### Data shown
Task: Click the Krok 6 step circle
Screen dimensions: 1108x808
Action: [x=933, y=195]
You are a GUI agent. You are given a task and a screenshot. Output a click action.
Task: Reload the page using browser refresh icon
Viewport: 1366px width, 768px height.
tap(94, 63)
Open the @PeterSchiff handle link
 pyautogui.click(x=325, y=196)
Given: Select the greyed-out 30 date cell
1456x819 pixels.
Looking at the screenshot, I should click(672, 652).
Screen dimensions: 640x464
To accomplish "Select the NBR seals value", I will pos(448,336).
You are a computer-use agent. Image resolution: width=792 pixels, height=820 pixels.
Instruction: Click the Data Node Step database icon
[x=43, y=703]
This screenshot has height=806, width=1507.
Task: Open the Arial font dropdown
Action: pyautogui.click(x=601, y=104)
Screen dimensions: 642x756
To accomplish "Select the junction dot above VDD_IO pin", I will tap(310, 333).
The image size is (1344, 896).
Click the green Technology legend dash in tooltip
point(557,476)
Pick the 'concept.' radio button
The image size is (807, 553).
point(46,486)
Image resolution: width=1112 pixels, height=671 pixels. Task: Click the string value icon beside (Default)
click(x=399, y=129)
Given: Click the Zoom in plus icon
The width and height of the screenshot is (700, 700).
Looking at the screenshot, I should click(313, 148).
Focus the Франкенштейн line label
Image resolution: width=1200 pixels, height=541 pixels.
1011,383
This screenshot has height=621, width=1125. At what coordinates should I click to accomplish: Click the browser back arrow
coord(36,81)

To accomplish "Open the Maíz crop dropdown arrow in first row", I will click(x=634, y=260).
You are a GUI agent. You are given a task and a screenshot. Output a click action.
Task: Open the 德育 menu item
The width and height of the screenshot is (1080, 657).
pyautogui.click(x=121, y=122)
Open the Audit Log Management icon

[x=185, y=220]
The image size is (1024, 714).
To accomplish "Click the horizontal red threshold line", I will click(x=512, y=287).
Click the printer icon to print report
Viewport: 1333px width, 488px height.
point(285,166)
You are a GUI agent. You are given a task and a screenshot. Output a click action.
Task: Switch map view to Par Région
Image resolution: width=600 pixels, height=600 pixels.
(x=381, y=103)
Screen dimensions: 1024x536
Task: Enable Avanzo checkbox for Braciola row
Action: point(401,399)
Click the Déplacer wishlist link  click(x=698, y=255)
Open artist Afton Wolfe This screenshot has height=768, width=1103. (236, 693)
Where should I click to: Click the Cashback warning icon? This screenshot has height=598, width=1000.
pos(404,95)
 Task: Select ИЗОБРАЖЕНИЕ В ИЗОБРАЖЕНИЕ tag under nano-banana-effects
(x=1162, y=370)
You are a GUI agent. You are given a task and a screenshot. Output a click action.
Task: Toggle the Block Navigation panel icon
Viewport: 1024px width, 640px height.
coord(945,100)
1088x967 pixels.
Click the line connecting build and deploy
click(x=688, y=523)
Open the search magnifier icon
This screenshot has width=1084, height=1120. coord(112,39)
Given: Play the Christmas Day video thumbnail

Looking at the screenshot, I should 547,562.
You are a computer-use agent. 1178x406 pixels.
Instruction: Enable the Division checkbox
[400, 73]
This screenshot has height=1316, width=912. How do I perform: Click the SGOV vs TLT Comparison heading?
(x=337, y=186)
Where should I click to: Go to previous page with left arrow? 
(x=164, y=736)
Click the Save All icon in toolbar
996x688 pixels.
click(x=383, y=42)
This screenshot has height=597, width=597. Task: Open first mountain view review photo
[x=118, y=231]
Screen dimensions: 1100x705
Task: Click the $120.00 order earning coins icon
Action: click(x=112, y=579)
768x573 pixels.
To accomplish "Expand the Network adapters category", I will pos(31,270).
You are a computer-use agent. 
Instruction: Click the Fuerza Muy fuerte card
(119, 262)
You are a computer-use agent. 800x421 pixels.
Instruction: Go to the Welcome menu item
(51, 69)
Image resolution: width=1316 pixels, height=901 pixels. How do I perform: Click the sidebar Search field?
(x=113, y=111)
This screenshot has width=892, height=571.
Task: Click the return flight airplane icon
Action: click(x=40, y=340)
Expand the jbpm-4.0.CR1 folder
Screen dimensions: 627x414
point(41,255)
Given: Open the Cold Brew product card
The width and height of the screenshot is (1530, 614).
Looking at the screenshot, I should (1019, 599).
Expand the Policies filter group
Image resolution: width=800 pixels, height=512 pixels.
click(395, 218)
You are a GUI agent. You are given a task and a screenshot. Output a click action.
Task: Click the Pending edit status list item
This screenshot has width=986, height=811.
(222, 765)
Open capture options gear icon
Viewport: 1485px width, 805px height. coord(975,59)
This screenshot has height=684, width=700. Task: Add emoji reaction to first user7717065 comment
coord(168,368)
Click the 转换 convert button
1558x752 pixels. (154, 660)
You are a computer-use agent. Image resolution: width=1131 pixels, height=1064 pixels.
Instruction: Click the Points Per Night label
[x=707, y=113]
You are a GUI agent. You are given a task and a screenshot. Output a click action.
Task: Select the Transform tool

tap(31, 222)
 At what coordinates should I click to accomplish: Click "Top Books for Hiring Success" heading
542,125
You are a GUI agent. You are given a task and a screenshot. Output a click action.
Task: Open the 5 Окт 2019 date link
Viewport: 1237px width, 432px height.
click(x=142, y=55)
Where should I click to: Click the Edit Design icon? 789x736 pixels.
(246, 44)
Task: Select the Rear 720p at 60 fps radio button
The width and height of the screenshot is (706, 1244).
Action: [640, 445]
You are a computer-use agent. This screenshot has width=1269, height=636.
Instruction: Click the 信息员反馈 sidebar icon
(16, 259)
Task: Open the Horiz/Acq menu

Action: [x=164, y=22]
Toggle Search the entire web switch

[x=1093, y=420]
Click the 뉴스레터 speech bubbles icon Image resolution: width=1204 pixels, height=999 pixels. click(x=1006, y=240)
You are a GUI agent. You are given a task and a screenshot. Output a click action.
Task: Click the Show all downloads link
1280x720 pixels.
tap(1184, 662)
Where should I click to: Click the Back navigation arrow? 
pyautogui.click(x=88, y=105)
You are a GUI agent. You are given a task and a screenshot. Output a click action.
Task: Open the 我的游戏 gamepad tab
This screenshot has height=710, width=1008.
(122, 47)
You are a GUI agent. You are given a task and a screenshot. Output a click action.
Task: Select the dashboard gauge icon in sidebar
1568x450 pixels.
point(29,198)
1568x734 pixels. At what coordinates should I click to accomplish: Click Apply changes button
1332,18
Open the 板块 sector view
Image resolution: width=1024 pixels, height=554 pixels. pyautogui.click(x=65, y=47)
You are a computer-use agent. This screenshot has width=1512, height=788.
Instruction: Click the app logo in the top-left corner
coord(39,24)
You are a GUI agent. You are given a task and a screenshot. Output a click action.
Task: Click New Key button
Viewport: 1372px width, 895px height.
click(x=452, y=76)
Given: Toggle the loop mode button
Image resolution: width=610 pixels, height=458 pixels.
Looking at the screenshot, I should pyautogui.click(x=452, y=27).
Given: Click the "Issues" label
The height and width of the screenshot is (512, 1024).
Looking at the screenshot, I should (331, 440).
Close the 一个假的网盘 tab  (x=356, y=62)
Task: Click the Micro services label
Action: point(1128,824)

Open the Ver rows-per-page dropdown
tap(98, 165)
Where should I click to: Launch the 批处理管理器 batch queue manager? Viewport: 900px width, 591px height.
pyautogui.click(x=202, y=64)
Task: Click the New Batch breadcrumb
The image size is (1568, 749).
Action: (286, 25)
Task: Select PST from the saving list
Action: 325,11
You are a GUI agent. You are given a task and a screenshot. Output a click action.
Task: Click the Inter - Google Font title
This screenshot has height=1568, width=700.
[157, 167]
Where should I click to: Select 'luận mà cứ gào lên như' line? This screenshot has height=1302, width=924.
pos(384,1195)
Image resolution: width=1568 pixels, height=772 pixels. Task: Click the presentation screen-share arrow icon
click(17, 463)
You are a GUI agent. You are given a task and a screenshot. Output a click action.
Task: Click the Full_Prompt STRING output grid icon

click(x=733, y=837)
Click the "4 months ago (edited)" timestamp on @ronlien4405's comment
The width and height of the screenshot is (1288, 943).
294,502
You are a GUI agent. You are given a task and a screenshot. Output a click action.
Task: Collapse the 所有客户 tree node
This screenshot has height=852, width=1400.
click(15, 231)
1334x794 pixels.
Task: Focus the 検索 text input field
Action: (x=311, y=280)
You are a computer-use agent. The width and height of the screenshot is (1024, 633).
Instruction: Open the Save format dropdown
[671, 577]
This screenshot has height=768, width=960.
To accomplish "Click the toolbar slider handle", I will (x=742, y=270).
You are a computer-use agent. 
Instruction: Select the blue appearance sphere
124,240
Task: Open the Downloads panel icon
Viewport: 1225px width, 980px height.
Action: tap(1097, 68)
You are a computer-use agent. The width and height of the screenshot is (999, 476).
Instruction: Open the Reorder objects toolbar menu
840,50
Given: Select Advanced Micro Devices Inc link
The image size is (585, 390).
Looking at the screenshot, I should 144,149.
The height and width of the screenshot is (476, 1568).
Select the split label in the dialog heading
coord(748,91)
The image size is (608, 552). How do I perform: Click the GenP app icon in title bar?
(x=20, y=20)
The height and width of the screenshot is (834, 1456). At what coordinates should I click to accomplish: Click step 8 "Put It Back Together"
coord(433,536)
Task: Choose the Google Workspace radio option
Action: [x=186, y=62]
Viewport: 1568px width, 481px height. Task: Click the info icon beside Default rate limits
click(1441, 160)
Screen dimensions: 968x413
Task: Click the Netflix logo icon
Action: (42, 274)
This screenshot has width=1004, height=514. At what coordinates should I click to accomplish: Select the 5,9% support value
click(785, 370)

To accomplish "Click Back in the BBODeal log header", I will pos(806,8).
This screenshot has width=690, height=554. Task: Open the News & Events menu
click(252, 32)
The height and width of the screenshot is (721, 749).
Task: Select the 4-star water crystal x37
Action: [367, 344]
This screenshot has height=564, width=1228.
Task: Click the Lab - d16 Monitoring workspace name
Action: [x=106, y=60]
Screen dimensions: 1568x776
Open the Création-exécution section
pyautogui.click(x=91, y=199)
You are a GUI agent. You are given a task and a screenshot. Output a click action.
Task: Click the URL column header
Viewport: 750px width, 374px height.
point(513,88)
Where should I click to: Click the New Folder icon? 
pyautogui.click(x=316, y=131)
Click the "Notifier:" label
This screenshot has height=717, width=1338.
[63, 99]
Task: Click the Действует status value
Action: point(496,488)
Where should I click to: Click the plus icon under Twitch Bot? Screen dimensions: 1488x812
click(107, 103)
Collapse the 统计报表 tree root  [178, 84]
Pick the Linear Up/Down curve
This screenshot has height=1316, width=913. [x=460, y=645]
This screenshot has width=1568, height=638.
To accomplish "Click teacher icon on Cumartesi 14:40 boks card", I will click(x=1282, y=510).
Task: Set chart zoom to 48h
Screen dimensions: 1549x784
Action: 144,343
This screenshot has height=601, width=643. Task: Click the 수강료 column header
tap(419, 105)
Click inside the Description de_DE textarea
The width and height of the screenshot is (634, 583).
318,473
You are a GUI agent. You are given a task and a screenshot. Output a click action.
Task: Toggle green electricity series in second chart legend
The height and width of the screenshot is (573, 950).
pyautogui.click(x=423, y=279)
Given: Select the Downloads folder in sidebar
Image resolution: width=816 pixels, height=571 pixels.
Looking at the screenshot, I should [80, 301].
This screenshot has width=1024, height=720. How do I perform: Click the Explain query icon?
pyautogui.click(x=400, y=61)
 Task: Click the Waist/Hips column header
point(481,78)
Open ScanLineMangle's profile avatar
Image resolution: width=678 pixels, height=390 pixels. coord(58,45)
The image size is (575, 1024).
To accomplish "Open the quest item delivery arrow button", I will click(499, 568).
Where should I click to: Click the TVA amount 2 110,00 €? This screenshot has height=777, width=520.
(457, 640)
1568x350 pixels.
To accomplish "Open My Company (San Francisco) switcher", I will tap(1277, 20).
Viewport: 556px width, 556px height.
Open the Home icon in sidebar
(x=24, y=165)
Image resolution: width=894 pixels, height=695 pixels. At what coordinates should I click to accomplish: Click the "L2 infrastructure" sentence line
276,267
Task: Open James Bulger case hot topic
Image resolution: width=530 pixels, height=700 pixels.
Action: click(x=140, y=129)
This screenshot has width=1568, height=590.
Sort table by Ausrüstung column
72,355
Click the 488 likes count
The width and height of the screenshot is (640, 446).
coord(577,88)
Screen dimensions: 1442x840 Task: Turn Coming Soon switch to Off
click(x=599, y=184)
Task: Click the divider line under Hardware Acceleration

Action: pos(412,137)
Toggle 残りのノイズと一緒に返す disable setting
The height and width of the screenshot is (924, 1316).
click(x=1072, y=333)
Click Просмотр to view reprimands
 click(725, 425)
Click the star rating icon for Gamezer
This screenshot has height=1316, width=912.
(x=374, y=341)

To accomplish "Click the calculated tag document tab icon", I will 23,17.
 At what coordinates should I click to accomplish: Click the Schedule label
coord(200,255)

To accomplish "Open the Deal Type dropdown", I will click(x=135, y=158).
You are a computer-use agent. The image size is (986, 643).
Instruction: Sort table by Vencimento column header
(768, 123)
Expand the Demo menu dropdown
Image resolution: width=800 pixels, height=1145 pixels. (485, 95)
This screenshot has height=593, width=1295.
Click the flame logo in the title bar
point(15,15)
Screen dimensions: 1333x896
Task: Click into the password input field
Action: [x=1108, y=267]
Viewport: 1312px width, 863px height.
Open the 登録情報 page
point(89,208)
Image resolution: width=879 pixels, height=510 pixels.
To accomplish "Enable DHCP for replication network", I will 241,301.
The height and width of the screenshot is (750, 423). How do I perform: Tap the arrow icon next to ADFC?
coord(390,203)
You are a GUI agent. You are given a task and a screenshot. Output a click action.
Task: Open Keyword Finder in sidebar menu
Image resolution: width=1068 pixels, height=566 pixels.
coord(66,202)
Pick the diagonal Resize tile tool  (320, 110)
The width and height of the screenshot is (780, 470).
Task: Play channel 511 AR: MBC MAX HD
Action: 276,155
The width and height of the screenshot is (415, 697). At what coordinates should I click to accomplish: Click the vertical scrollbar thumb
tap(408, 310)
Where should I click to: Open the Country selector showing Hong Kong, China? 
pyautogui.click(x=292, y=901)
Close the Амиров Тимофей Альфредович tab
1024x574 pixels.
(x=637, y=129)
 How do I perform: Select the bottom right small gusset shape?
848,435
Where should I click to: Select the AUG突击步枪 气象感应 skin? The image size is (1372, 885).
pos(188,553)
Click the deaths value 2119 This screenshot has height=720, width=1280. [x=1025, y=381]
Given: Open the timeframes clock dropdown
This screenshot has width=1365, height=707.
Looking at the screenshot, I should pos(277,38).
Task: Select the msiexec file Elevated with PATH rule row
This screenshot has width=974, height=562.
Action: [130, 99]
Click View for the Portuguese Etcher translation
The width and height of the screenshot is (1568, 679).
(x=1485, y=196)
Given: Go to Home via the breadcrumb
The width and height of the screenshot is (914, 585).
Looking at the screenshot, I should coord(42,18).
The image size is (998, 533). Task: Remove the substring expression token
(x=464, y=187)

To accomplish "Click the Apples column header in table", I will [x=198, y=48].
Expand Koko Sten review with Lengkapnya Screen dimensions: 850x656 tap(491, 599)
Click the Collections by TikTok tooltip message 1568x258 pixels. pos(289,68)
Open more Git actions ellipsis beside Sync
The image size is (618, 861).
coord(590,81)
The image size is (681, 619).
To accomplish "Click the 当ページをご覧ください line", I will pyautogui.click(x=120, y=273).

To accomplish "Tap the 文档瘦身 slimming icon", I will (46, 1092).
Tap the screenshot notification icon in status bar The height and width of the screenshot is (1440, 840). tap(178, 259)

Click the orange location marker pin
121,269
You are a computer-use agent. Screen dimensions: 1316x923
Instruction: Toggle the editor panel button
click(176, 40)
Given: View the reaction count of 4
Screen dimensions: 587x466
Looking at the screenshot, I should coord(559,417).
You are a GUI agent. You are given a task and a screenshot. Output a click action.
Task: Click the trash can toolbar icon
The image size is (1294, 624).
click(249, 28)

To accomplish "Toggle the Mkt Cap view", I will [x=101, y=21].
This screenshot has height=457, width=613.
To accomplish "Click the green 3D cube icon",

### Action item
Using the records above, restate word for word the lines from the one with "Task: Click the URL column header" through the one with "Viewport: 556px width, 556px height.", both included.

### Completed task
Task: Click the URL column header
Viewport: 750px width, 374px height.
point(513,88)
Where should I click to: Click the New Folder icon? 
pyautogui.click(x=316, y=131)
Click the "Notifier:" label
This screenshot has height=717, width=1338.
[63, 99]
Task: Click the Действует status value
Action: point(496,488)
Where should I click to: Click the plus icon under Twitch Bot? Screen dimensions: 1488x812
click(107, 103)
Collapse the 统计报表 tree root  [178, 84]
Pick the Linear Up/Down curve
This screenshot has height=1316, width=913. [x=460, y=645]
This screenshot has width=1568, height=638.
To accomplish "Click teacher icon on Cumartesi 14:40 boks card", I will click(x=1282, y=510).
Task: Set chart zoom to 48h
Screen dimensions: 1549x784
Action: 144,343
This screenshot has height=601, width=643. Task: Click the 수강료 column header
tap(419, 105)
Click inside the Description de_DE textarea
The width and height of the screenshot is (634, 583).
318,473
You are a GUI agent. You are given a task and a screenshot. Output a click action.
Task: Toggle green electricity series in second chart legend
The height and width of the screenshot is (573, 950).
pyautogui.click(x=423, y=279)
Given: Select the Downloads folder in sidebar
Image resolution: width=816 pixels, height=571 pixels.
Looking at the screenshot, I should [80, 301].
This screenshot has width=1024, height=720. How do I perform: Click the Explain query icon?
pyautogui.click(x=400, y=61)
 Task: Click the Waist/Hips column header
point(481,78)
Open ScanLineMangle's profile avatar
Image resolution: width=678 pixels, height=390 pixels. coord(58,45)
The image size is (575, 1024).
To accomplish "Open the quest item delivery arrow button", I will click(499, 568).
Where should I click to: Click the TVA amount 2 110,00 €? This screenshot has height=777, width=520.
(457, 640)
1568x350 pixels.
To accomplish "Open My Company (San Francisco) switcher", I will tap(1277, 20).
Viewport: 556px width, 556px height.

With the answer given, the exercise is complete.